Cost of Contentment: The Crossroads of Art, Addiction, Mental Illness

The nondescript building in which Anchor House of Artists  is located is misleading. It’s exterior is plain and white, sitting on the very edge of Pleasant Street seconds from the highway. There is no extra signage to alert visitors that they have, indeed, arrived. And there is no indication that the galleries and studio work spaces inside are literally warehouses of paintings and sculptures. Once inside, you are surrounded by color, form, and curiosities. Never judge a book by its cover.

Anchor House is a gallery for “artists with mental illnesses,” says founding director Michael Tillyer. When asked if he would consider it a venue for “outsider art,” he immediately rejects the term. “I struggle with that; it suggests a genre, but all of these artists can’t be heaped under one umbrella. They all have different styles.” Following the mission to “subsidize and represent the interests of artists living with mental illness,” Anchor House is hosting photographs by Granby native Dylan Donahue. Donahue’s exhibit Cost of Contentment is an unvarnished glimpse into addiction and the tiny world in which Donahue is held captive by his addiction. His photographs are an unrelenting excursion into the bleak twilight world in which addicts are confined and a crude documentation of the often-present dual diagnosis of mental illness.
Donahue’s exhibit is installed in Anchor House’s first gallery. It is a stark and dark space better suited for office furniture, but it’s a good fit for Donahue’s collection. His photographs are taken with an iPhone; the images blown up to 16 by 20 and other standard sizes. They are not framed, but rather tacked up haphazardly by magnetic nails. The bottom of the photos are not secured at all, and, thus, they lurch forward before curling backward again so the bottoms edges glance the walls. “He had a vision of how this was to be hung,” Tillyer assures. “The work is hung so rawly, it’s viscerally connected to his recovery. These prints … are a part of his recovery, a part of his healing but it’s not art therapy.” Tillyer says the words “art therapy” with a modicum of contempt, as if they further stigmatize mental illness and degrade the work produced by his artists.
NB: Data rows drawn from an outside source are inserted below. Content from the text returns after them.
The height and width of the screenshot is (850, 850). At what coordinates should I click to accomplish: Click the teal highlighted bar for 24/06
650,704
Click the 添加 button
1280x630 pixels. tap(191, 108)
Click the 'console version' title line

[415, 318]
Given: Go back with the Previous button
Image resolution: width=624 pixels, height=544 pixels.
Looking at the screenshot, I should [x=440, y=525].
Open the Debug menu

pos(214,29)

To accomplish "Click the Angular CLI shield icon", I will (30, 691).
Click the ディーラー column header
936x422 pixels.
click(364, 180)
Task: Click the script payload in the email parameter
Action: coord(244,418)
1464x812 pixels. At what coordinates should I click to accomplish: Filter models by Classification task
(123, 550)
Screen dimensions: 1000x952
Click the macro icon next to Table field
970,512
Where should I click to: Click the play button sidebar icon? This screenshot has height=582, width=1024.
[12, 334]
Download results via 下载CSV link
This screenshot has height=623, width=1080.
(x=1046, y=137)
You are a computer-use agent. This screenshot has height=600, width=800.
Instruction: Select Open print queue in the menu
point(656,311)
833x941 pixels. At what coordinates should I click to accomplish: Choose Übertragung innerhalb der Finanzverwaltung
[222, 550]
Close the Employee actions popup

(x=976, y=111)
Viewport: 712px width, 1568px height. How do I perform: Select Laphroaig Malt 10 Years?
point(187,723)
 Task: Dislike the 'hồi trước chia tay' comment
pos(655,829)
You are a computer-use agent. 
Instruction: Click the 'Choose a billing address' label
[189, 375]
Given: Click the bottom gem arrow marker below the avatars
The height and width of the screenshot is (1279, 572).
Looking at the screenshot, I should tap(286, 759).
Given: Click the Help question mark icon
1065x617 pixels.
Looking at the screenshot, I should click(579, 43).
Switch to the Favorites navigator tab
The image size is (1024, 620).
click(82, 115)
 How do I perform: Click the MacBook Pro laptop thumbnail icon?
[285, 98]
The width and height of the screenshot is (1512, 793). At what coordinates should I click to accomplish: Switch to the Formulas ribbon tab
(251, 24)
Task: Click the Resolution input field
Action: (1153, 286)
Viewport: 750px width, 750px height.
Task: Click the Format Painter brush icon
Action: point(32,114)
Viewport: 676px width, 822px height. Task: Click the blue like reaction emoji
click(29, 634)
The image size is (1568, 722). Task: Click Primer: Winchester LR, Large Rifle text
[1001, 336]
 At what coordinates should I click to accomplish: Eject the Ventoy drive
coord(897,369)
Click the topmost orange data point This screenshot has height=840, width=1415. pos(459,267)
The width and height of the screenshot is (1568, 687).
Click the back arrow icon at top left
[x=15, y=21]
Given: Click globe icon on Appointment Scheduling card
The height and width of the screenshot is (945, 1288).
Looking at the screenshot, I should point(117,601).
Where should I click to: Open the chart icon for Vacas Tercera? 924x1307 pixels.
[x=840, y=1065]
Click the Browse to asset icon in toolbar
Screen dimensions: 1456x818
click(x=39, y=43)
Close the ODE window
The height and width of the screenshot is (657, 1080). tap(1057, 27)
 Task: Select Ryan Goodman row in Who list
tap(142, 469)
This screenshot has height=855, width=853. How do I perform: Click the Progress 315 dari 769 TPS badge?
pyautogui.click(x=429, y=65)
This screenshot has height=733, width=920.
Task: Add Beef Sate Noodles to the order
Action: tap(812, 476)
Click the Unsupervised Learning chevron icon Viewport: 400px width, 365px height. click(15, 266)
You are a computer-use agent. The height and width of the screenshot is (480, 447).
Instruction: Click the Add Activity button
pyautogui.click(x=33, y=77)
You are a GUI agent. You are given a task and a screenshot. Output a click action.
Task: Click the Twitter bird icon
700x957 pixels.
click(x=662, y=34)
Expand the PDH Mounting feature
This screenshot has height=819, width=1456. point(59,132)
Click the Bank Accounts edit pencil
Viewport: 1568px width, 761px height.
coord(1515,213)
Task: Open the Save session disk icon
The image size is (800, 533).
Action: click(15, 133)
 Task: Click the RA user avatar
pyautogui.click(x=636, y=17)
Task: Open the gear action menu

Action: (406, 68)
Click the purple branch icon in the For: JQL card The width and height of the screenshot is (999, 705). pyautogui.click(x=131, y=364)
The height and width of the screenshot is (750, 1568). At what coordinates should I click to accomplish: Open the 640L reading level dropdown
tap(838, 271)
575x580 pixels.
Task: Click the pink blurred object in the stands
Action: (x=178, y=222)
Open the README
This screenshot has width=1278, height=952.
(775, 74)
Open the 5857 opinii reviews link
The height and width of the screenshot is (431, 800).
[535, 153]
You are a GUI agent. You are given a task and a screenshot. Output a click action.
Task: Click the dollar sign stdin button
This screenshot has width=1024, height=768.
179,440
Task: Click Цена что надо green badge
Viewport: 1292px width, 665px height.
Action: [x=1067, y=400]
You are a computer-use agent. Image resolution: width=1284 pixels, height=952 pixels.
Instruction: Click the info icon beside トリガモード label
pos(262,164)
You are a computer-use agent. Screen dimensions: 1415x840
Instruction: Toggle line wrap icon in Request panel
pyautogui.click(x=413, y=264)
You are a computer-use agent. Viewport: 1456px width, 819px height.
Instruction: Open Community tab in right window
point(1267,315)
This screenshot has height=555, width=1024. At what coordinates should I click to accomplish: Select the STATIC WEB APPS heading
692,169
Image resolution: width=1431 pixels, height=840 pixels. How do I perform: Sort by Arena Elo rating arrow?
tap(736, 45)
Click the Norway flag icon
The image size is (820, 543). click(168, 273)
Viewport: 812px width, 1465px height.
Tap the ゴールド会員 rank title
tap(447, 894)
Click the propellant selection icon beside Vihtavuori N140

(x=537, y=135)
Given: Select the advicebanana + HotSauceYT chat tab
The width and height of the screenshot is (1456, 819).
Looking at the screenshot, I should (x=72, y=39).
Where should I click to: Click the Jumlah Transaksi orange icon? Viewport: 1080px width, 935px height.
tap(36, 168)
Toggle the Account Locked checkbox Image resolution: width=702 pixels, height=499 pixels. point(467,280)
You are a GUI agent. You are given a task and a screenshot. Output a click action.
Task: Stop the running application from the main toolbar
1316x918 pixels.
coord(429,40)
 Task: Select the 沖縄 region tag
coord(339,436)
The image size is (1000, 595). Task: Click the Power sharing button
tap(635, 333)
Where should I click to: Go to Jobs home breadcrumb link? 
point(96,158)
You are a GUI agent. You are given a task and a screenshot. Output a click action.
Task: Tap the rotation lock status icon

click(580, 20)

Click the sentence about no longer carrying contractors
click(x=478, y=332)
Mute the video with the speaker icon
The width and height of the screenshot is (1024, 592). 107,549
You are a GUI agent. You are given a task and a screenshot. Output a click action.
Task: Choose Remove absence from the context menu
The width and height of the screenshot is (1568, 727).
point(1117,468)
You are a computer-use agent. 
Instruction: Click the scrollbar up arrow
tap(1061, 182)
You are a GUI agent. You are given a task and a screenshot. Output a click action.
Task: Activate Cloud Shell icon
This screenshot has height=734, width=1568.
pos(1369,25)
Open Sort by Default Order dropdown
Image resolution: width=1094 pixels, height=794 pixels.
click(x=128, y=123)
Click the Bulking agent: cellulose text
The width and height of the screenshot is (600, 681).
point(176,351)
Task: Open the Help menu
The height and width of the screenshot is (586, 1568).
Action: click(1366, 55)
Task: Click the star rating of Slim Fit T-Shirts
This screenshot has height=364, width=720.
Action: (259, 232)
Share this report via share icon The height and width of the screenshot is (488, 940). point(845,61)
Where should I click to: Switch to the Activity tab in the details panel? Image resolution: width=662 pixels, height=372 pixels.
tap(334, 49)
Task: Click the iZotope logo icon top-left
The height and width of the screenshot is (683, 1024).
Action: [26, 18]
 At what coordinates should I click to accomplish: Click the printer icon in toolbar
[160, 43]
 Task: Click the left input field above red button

It’s understandable; he has dedicated 20 years of his life creating a space where people like Dylan Donahue can share their art, and he shows no signs of slowing down.
The installation feels and looks unfinished and even puerile, and if Tillyer is not present to confirm Donahue’s modus operandi, the viewer has no idea whether it is purposeful or just the result of inexperience. There are no title cards to describe his works and no artist biography. There is only a price list on which the cost of the print corresponds to its size. It, too, is tacked haphazardly to the wall. But even without title cards, most of the images lack mystery. Donahue’s subjects include empty and full syringes, powdered substances, spoons, a ghostly white arm marred by track marks and injection sight bruises, and a man injecting drugs. There is nothing beautiful in this collection of photographs; nothing for the eye to linger upon, no feeling of having been made better by the experience. Rather, it is a visual companion to the myriad stories of loss and heartache that are so familiar as communities across the country wrestle with the implacable opioid epidemic.
All of Donahue’s images are in full color. Ranging from a portrait of a man nodding out to a few failed attempts at capturing the beauty of a cluster of red roses and babies breath. But two photographs, in particular, crystallize the chaos of not only Donahue’s installation but the very life of an addict. The first features a Vitamin Water Energy bottle with a pithy and carefree description of the tropics surrounded by a torpor-inducing bag of syringes. It reveals how the simplest things in life are tainted and overrun by addiction and how nothing remains innocent or untouched. The second is a photo of a long-stemmed rose lying across seven prescription bottles of Litium, anti-depressants, and anti-convulsants. And although there is no drug paraphenilia present, there is a reminder: a tube of Bruise Remedy Arnica Montana.

According to the Mass Department of Public Health, last year 79 percent of people who died were white men — like Dylan Donahue, and 54 percent of those people died from opioid overdoses and were between the ages of 25 and 44 — like Dylan Donahue. With that statistic in mind, Cost of Contentment becomes a photo diary of a tightrope walker’s shuttle between life and death. As the title suggests, the cost of this quest for contentment is considerable and the ultimate cost tragically irreversible.

If you are struggling with addiction, this exhibit may serve as a trigger. Regardless, it is for adults only.

Dylan Donahue’s Cost of Contentment will be on display through February 25 at Anchor House of Artists, 518 Pleasant Street, Northampton. Gallery hours are Tuesday, Wednesday, Thursday, and Saturday 1 p.m. – 6 p.m. 413-588-4337.